Warren Gatland will have enjoyed his weekend. The Welsh answered some pertinent questions – more of those to come in Paris – and England’s all round edge will prove priceless in New Zealand. The Lions will clearly have superior place-kickers to the Kiwis – Farrell, Sexton, possibly Halfpenny – and arguably the finest bench ever to grace a Test match but what’ll unnerve Wazza ever so slightly is that – Rome apart – four weekends have brought just one away win for the Home Nations. He urgently needs players who can front up in hostile territory.

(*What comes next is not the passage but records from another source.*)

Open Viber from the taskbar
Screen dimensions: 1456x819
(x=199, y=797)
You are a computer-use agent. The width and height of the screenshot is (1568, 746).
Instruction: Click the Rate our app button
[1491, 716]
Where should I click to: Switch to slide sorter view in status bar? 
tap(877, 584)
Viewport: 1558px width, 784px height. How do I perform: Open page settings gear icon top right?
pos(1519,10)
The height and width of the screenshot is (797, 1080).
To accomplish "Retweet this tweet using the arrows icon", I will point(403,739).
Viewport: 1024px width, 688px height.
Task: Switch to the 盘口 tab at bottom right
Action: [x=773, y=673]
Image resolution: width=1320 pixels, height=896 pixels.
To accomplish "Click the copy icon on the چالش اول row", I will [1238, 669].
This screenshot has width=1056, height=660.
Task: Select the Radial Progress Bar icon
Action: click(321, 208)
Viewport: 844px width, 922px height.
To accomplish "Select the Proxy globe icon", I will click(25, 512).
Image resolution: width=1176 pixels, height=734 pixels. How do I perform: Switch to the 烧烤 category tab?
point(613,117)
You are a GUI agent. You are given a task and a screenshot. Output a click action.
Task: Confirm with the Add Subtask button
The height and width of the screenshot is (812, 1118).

Which leads us to Dublin next weekend with England chasing a Triple Crown, a world record win and a double Grand Slam. It was Ireland of course who punctured the last team to try to blow up their nineteenth balloon – New Zealand in Chicago – and here they are again; ready, willing and more than able to poop the party, assuming, of course, they can do what England and Wales did last weekend and channel the pain of the previous game.

But even that may not be enough. If there’s an obvious difference between Ireland and England it’s that when Ireland lose their grip on a match – Scotland in Edinburgh, Wales when Sexton was on the naughty step – they give up ground they struggle to recover. When England do the same – Italy at Twickenham, Australia in Brisbane and Sydney, Wales in Cardiff – they somehow find a way to stay in touch and give themselves a chance to regroup and regain the initiative.

Tiger Woods – in his pomp – used to do exactly the same thing, frequently winning majors not because he was brilliant – although there was a bit of that too – but because his one crap round of the week was never quite as crap as everyone else’s. So while Montgomerie or Westwood would play like a drain on a Saturday and shoot 78, Woods would play just as badly and – somehow – shoot 73. England aren’t Tiger Woods by a long chalk but they have that quality, that bloody-minded tenacity to be lying five in a bunker yet somehow make a four. No question Ireland can beat them but they’ll need to be as good as they can be and, right now, however Irish you are, you’d be a brave man to bet the housekeeping against England.